Geothermal site in California

Democrat Hot Springs, named for the Democratic political party, is a geothermally heated spring located 17 miles northeast of Bakersfield, California, United States, on the south bank of the Kern River and on the north side of California State Route 178.

== History ==
The Democrat Hot Springs were named for the Democratic Party of the United States when they were developed beginning in 1903 by Delbert Hill. Hill and his father constructed a 15-room hotel surrounding by cottages for 100 additional guests. In the early days access was by the "Breckenridge Road to Rock Springs Station after an overnight stop continued down the Cow Flat Road"; this route was known as the Nightmare Trail. Later a four-horse stage coach picked people up in Bakersfield and reduced the travel time to the resort to a "mere five hours". The property has had many owners since the Hills sold out. A three-story clapboard hotel stood at Democrat Hot Springs in 1930. Charles W. West was the owner in 1967.

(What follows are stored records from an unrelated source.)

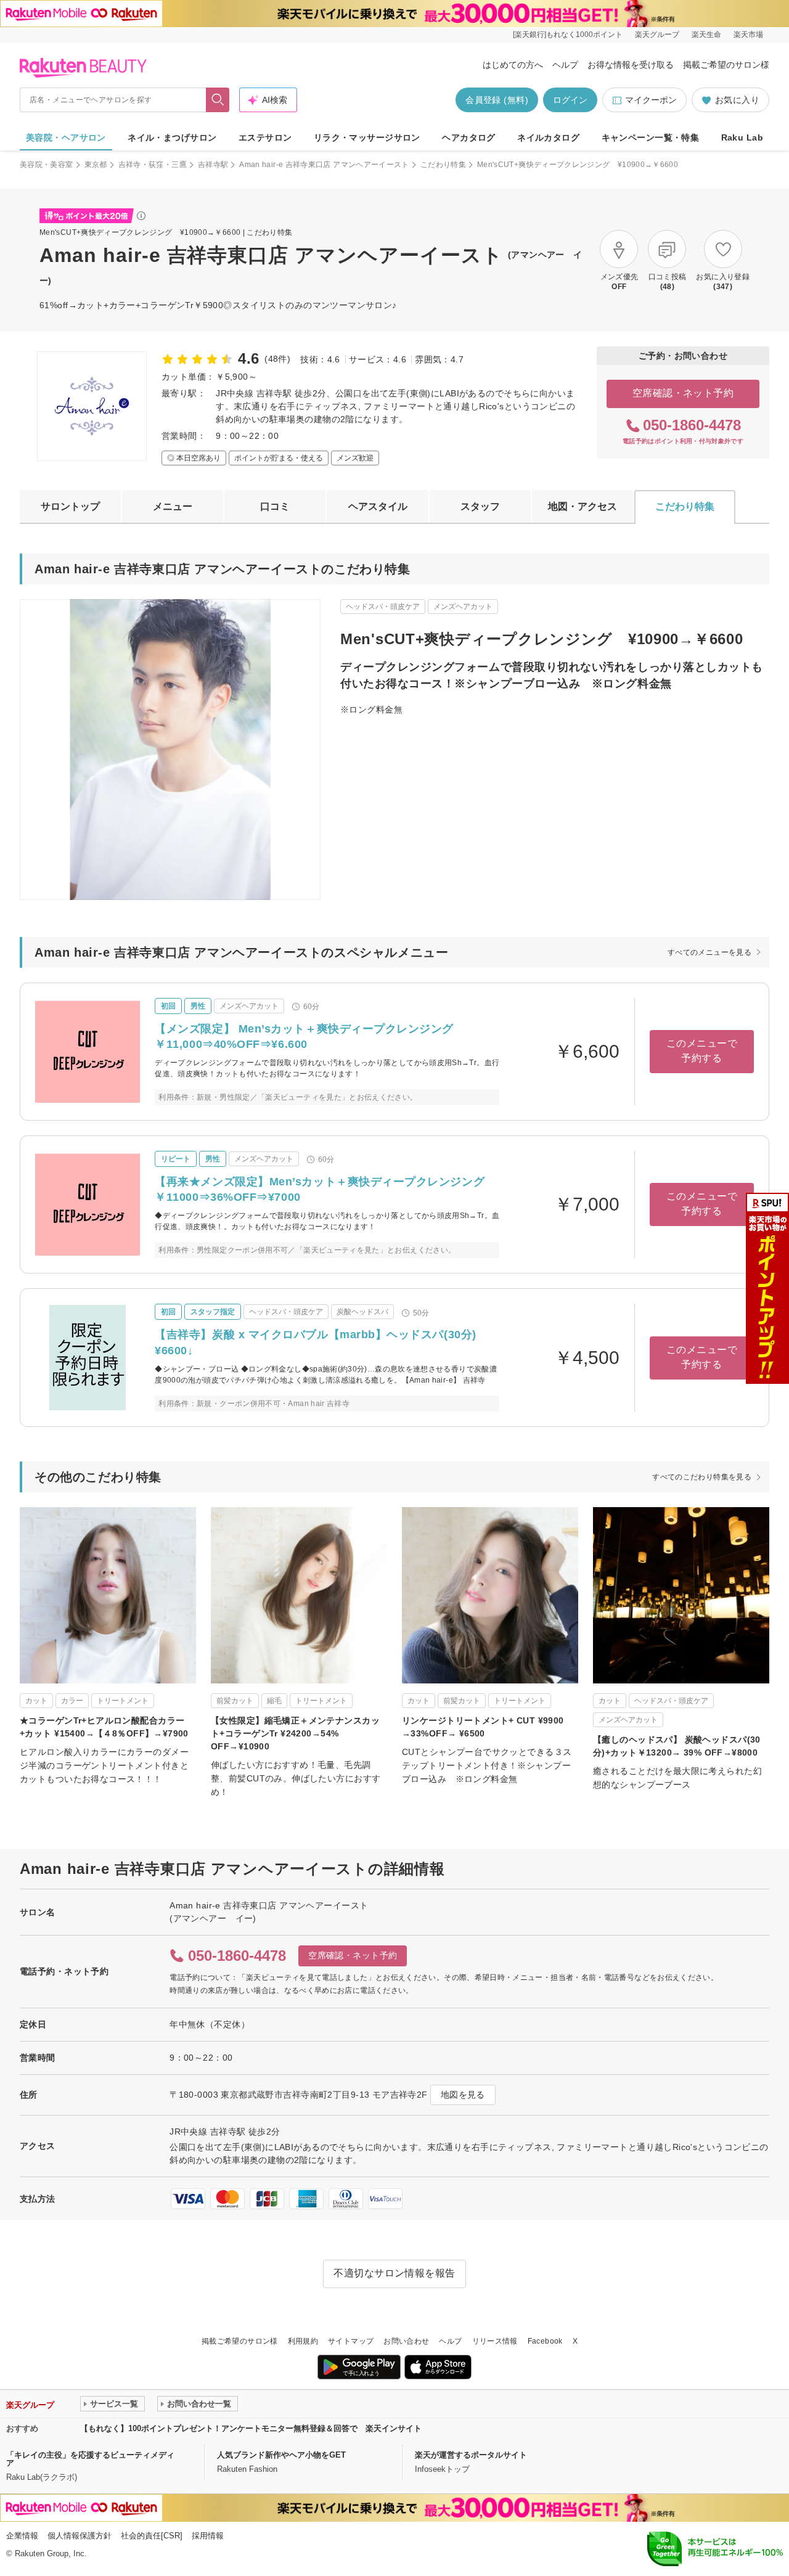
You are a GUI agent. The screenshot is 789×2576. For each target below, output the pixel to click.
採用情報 (208, 2535)
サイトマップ (351, 2341)
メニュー (172, 506)
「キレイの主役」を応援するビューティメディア (90, 2459)
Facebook (545, 2341)
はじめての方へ (513, 65)
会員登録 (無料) (496, 100)
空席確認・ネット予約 (683, 393)
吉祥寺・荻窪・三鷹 (152, 164)
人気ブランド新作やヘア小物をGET (281, 2454)
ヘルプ (565, 65)
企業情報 (22, 2535)
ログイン (570, 100)
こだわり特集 (443, 164)
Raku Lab (742, 137)
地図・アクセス (582, 506)
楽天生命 (706, 34)
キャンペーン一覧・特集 (651, 137)
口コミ (275, 506)
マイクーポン (651, 100)
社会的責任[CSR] (151, 2535)
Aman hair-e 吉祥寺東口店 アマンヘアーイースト (324, 164)
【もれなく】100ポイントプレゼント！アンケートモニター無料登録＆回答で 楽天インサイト (251, 2428)
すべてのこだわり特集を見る (701, 1477)
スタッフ (480, 506)
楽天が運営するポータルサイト (471, 2454)
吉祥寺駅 (213, 164)
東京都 (95, 164)
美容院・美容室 (46, 164)
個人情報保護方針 (79, 2535)
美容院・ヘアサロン (66, 137)
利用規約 (303, 2341)
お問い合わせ (406, 2341)
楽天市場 (748, 34)
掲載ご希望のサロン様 (726, 65)
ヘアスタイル (377, 506)
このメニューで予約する (701, 1050)
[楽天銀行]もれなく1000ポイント (568, 34)
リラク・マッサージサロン (367, 137)
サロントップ (70, 506)
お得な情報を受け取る (630, 65)
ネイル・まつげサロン (172, 137)
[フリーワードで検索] (218, 100)
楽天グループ (657, 34)
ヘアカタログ (469, 137)
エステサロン (265, 137)
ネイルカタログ (548, 137)
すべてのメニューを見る (709, 952)
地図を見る (463, 2095)
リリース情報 (495, 2341)
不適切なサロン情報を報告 (394, 2273)
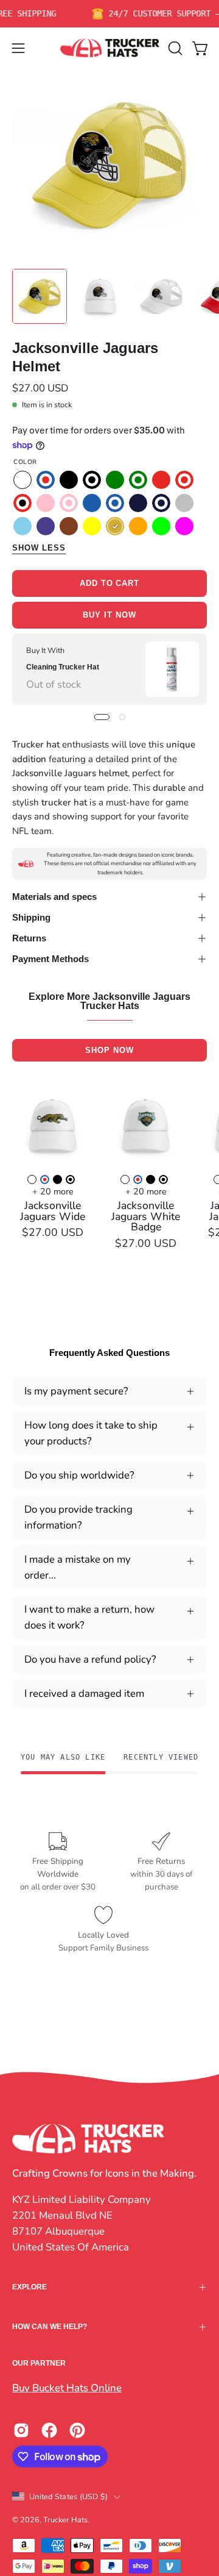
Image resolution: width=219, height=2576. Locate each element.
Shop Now (109, 1050)
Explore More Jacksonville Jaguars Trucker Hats (109, 1001)
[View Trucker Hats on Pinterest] (77, 2430)
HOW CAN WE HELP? (49, 2326)
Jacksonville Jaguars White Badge (145, 1217)
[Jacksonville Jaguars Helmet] (39, 296)
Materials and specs (54, 896)
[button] (173, 48)
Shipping (31, 917)
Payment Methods (50, 959)
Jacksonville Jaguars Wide (52, 1211)
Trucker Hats (65, 2519)
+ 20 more (53, 1191)
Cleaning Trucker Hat (62, 666)
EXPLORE (29, 2287)
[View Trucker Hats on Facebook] (49, 2430)
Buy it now (109, 614)
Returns (29, 938)
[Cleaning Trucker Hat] (172, 669)
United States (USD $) (68, 2496)
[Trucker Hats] (109, 48)
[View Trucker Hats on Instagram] (21, 2430)
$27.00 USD (52, 1232)
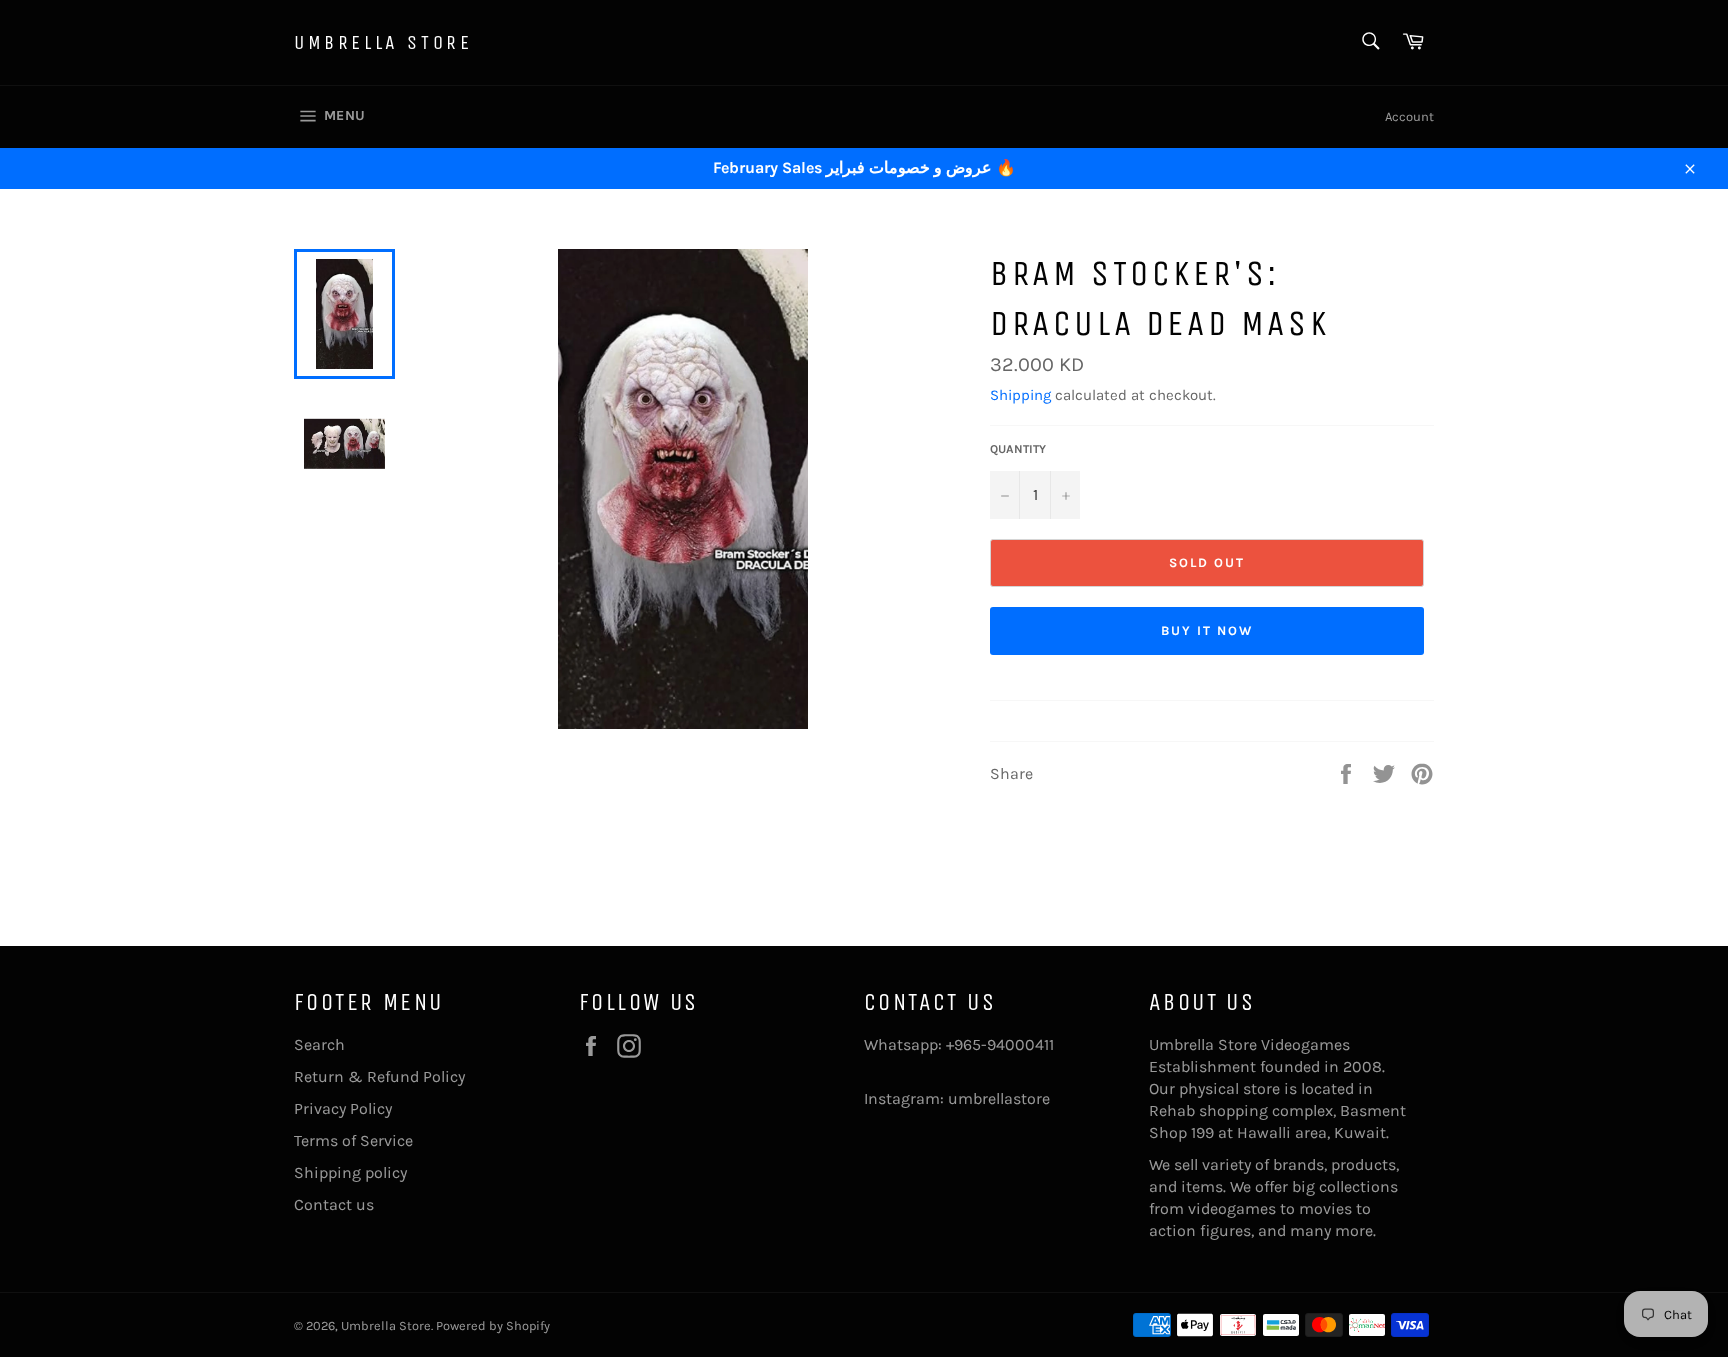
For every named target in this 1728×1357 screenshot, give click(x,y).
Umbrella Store (383, 42)
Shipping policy (350, 1172)
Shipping (1020, 395)
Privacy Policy (343, 1108)
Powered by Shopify (493, 1325)
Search (319, 1044)
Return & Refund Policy (379, 1076)
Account (1409, 116)
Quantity (1018, 449)
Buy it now (1207, 630)
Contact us (334, 1204)
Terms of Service (353, 1140)
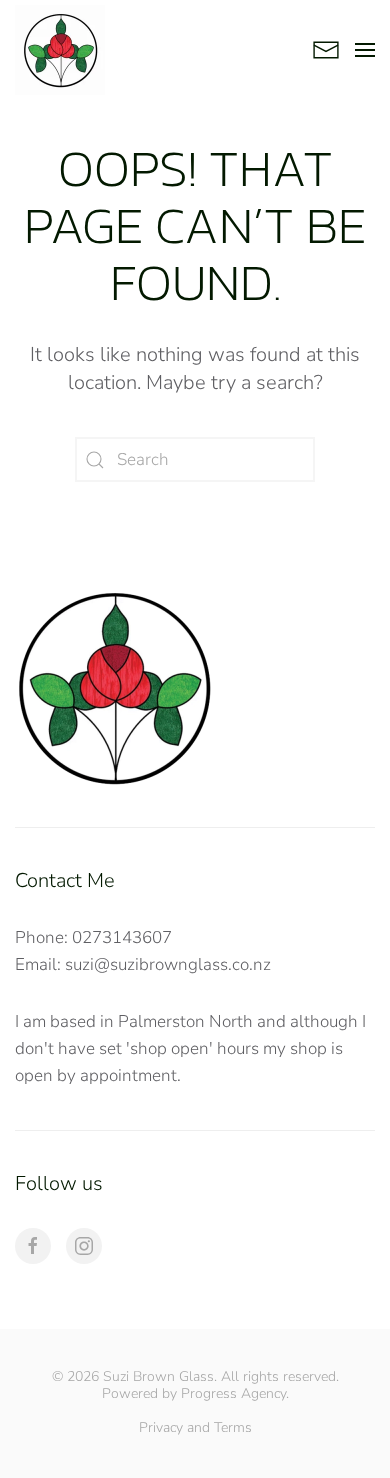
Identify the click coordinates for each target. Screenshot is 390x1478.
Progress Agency (233, 1393)
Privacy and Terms (195, 1427)
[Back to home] (60, 50)
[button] (365, 50)
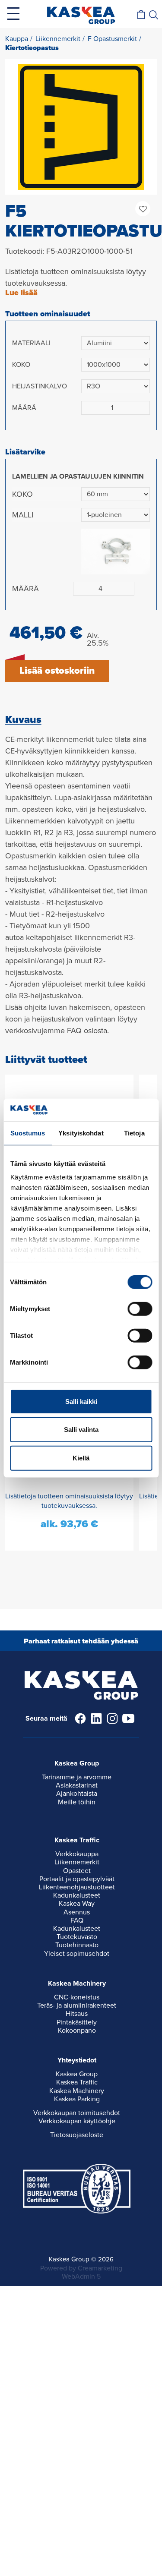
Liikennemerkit (76, 1862)
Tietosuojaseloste (76, 2135)
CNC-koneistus (76, 1997)
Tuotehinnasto (76, 1945)
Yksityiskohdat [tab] (80, 1133)
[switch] (139, 1309)
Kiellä (81, 1458)
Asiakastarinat (77, 1785)
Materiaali (31, 343)
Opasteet (77, 1871)
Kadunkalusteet (76, 1895)
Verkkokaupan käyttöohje (76, 2121)
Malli (22, 515)
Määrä (24, 408)
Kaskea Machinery (76, 2091)
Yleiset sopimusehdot (76, 1953)
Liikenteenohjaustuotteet (77, 1887)
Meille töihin (76, 1802)
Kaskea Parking (77, 2099)
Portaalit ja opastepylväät (76, 1879)
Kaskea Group (77, 2074)
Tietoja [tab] (134, 1133)
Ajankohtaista (76, 1793)
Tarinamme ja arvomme (76, 1777)
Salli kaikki (81, 1401)
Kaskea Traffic (77, 2082)
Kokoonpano (77, 2030)
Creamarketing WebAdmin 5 (92, 2272)
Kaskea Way (77, 1903)
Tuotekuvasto (77, 1937)
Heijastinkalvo (39, 386)
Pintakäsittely (77, 2022)
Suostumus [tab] (27, 1133)
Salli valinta (81, 1429)
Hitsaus (77, 2013)
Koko (21, 364)
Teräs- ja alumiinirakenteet (76, 2005)
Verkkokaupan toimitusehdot (76, 2113)
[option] (81, 126)
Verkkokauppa (76, 1854)
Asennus (77, 1912)
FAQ (76, 1920)
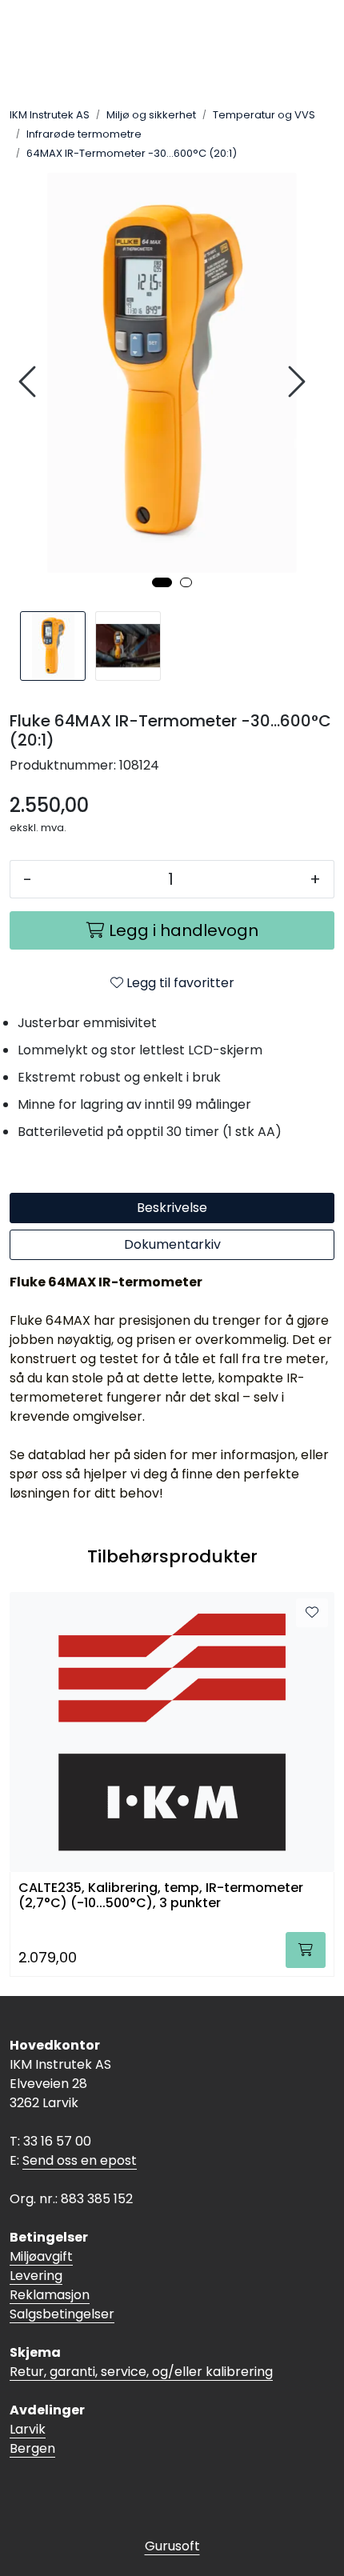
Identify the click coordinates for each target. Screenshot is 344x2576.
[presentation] (30, 382)
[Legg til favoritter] (312, 1612)
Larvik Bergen (32, 2439)
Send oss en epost (79, 2160)
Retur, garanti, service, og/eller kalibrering (141, 2371)
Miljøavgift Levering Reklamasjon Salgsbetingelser (62, 2285)
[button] (162, 582)
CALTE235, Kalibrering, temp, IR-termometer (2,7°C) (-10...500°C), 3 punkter (160, 1896)
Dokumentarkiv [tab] (172, 1244)
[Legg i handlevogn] (306, 1950)
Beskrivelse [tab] (172, 1207)
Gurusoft (172, 2546)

As of 2018, Democrat Hot Springs are still located on private property. They can be rented for private events.

== Ecology ==
Democrat Hot Springs is part of the habitat range for the rare and endangered Kern Canyon slender salamander. The Kern River near Democrat Hot Springs is a good spot for fishing rainbow trout.

== Water profile ==
The main group of springs is located about 100 yd from the river. According to a U.S. government geologist in 1915, "At Democrat Springs, which are 5 miles below Delonegha Springs, hot water issues on the southwest side of Kern River, within 150 feet of its edge, but 50 or 75 feet above its surface. In 1908 there was a substantial hotel, having accommodations for 100 people...The waters of these springs are sulphureted, but they do not seem to carry notable amounts of other mineral matter...With reference to the fault origin of these springs, it was learned that although the earthquake of April 18, 1906, was not severely felt here, the main spring ceased flowing at that time. It was reopened a few months later by making a cut into the slope about 8 feet below the former point of issuance of the spring". The spring waters do contain "iron, sodium and other salts".

According to Kern River Country (1979), the resort had five springs. One that produced 115 F at 20 USgal/min was used for bathing while the other four were piped to a reservoir near the hotel that was used as a swimming pool. According to an earlier source, "At a third place another small spring forms a drinking pool."